Survivin Promotes Rheumatoid Arthritis Fibroblast-Like Synoviocyte Cell Proliferation, And The Expression Of Angiogenesis-Related Proteins By Activating The Notch Pathway

Background Survivin have been shown to play a crucial role in rheumatoid arthritis (RA); however, the regulatory mechanism of survivin in RA has not been fully elucidated. This study aims to investigate the effect of survivin on the proliferation and apoptosis of human RA fibroblast-like synoviocyte (RA-HFLS) cells in RA and its underlying mechanism through the NOTCH pathway.Methods The RA synovial tissues of 65 RA patients with partial resection of synovium of knee joint by arthroscopy were collected. The expression of survivin in synovial tissue was detected by immunohistochemistry, and the correlation of survivin expression and clinical-pathological parameters of patients was analyzed.

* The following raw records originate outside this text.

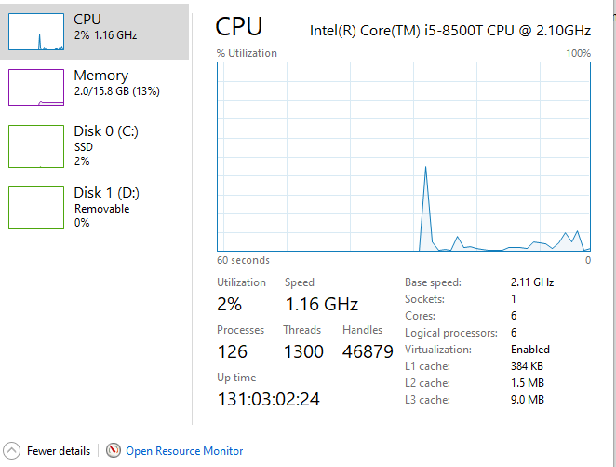Select the Disk 0 (C:) sidebar label
Image resolution: width=616 pixels, height=467 pixels.
(106, 131)
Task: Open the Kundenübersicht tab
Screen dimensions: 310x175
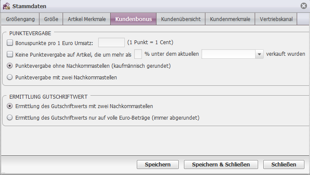Action: (181, 19)
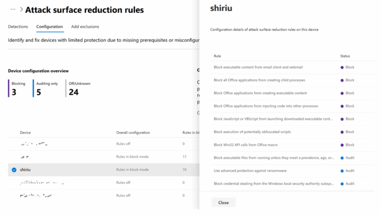The width and height of the screenshot is (382, 215).
Task: Click the Blocking count card
Action: tap(18, 88)
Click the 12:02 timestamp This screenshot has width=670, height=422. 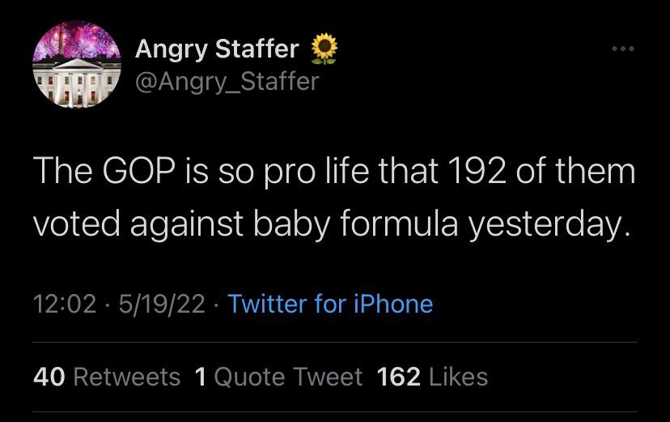(x=61, y=304)
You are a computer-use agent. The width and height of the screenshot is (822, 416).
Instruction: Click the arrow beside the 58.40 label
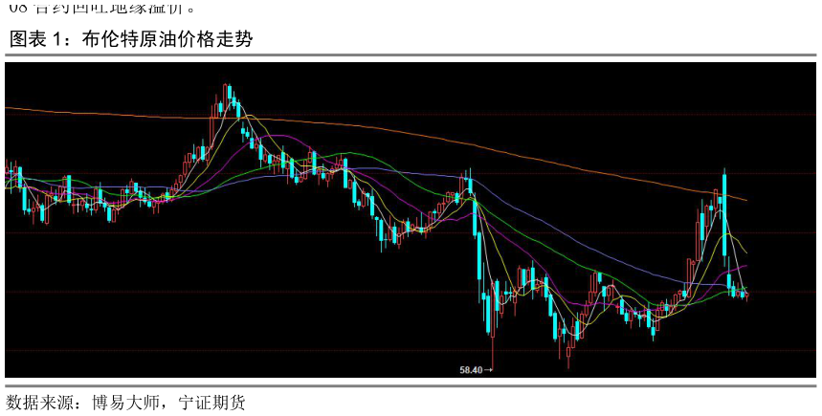488,369
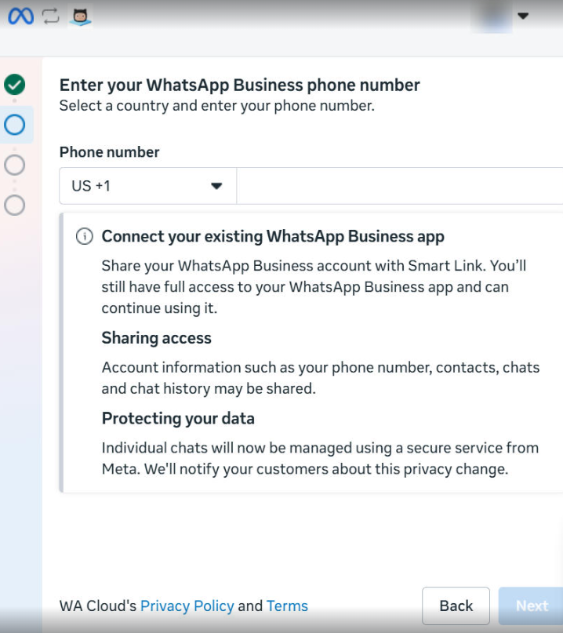Click the Meta logo icon

(20, 16)
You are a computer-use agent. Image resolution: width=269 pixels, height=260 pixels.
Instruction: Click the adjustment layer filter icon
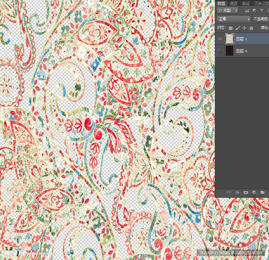click(x=254, y=10)
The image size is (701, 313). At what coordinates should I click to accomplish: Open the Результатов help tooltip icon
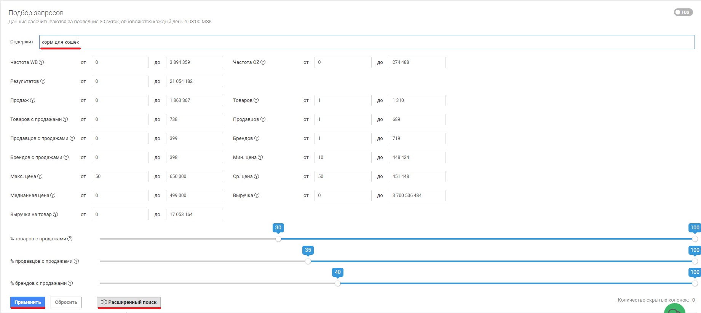point(43,81)
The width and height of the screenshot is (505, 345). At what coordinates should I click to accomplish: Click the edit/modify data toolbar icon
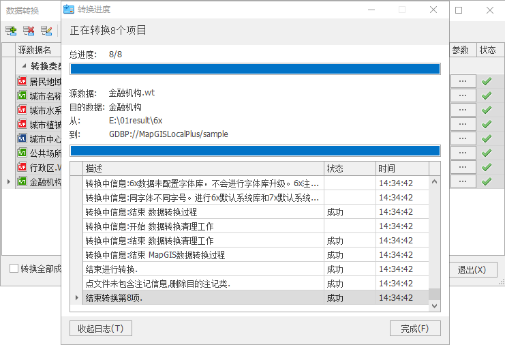coord(46,31)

In vitro, the proliferation of HFLS and RA-HFLS were detected by MTT; the apoptosis of HFLS and RA-HFLS were detected by flow cytometry; the expression of survivin proteins, key protein factors (Notch1, Jagged1, Hes1) in the Notch pathway, and angiogenesis-related proteins (vascular endothelial growth factor receptor 1 [VEGFR1], Ang1, Ang2) were determined by western blot.Results We found that survivin was highly expressed in RA synovial tissues and RA-HFLS cells, and was positively correlated with erythrocyte sedimentation rate, cyclic citrullinated peptide, C-reactive protein, Disease Activity Score of 28 joints and other pathological indexes. Knockdown survivin induces RA-HFLS cell apoptosis, suppresses proliferation and the expression of VEGFR1, Ang1, Ang2. In addition, blocking Notch pathway using FLI-06 significantly down-regulated survivin expression. When survivin is up-regulated, it promotes RA-HFLS cell proliferation, the expression of VEGFR1, Ang1, Ang2 and suppresses apoptosis by activating the NOTCH.Conclusion This study confirmed that survivin promotes RA-HFLS cell proliferation, the expression of angiogenesis-related proteins and suppresses apoptosis by activating the NOTCH pathway.